_TAREFAS_:
a) No texto sobre a situação económica dos media, transcreva o trecho que começa em “Vera Jourová termina” e segue até “neste âmbito, sublinha.”, trocando “Portugal” por “Espanha”.
b) Enumere todos os verbos com que o texto sobre a situação económica dos media atribui declarações a Vera Jourová.
c) Prossiga o texto sobre a situação económica dos media a partir da última frase apresentada.

A vice-presidente da Comissão Europeia para os Valores e Transparência lamenta, em entrevista à Lusa, não ter encontrado um modelo económico para os media que evite que sejam “alvos fáceis” das pressões políticas e proprietários.
Vera Jourová termina esta sexta-feira uma visita de dois dias a Portugal, no âmbito da sua “digressão pela democracia”, onde tem encontros marcados com entidades nacionais e responsáveis institucionais portugueses.
“Devo dizer que estou desapontada por não termos conseguido encontrar formas de melhorar a situação económica dos media e estou ciente disso” e de que sem um modelo sustentável os órgãos de comunicação social “podem ser sempre alvos fáceis de pressões políticas, mas também de pressões dos proprietários”, pelo que é preciso mais trabalho neste âmbito, sublinha.
Aliás, Jourová salienta que o que gostaria ter feito e não conseguiu foi encontrar um modelo económico para os media.
Instada a comentar o facto de o jornalismo tradicional estar ameaçado devido ao seu modelo económico, a vice-presidente da Comissão Europeia defende que é preciso “encontrar a forma de corrigir o mercado distorcido”.
Há quem diga que devem ser os contribuintes a pagar, mas essa “é a forma mais fácil” e “eu nunca quis encontrar soluções fáceis”, prossegue.

_INFORMAÇÃO REGISTADA_:
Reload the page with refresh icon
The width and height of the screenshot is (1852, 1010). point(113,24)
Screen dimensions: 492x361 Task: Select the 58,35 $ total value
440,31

_RESOLUÇÕES_:
a)
Vera Jourová termina esta sexta-feira uma visita de dois dias a Espanha, no âmbito da sua “digressão pela democracia”, onde tem encontros marcados com entidades nacionais e responsáveis institucionais portugueses.
“Devo dizer que estou desapontada por não termos conseguido encontrar formas de melhorar a situação económica dos media e estou ciente disso” e de que sem um modelo sustentável os órgãos de comunicação social “podem ser sempre alvos fáceis de pressões políticas, mas também de pressões dos proprietários”, pelo que é preciso mais trabalho neste âmbito, sublinha.

b) lamenta, sublinha, salienta, defende, prossegue

c)
Primeiro, é preciso olhar o mercado para onde o dinheiro desapareceu: “Todo o dinheiro desapareceu nos grandes sistemas digitais, os anunciantes escaparam para lá”, aponta.
Por isso, “acho que é bom reabrir o debate sério sobre o imposto digital [digital tax]”, defende.
“Porque é que os contribuintes deveriam pagar por ele? Para manter os media vivos?”, questiona, defendendo a necessidade de ser criado um sistema “justo”.
Sublinhando que tem “boas relações” com as gigantes digitais, Jourová usa a comparação com uma autoestrada.
“Eles criaram para si a autoestrada, para grandes camiões que não pagam nada pelos danos. Não podemos continuar assim”, reforça.
Em primeiro lugar, defende, é preciso “o modelo de alguma distribuição justa dos anunciantes”, em segundo, pode ser o financiamento privado, que já existe em alguns projetos na União Europeia (UE) e Estados Unidos, mas está no início, relata.
O último recurso, “é o orçamento público“.
Vera Jourová recorda que no European Media Freedom Act (Lei Europeia da Liberdade dos Media) tem um “forte capítulo” sobre o serviço público de media, o qual deve “ter financiamento público suficiente para sobreviver” durante este momento de crise económica.
Questionada sobre a ajuda estatal aos media em tempos de crise, a vice-presidente da Comissão Europeia para os Valores e Transparência classifica como “decididamente” uma “boa medida” para os manter vivos.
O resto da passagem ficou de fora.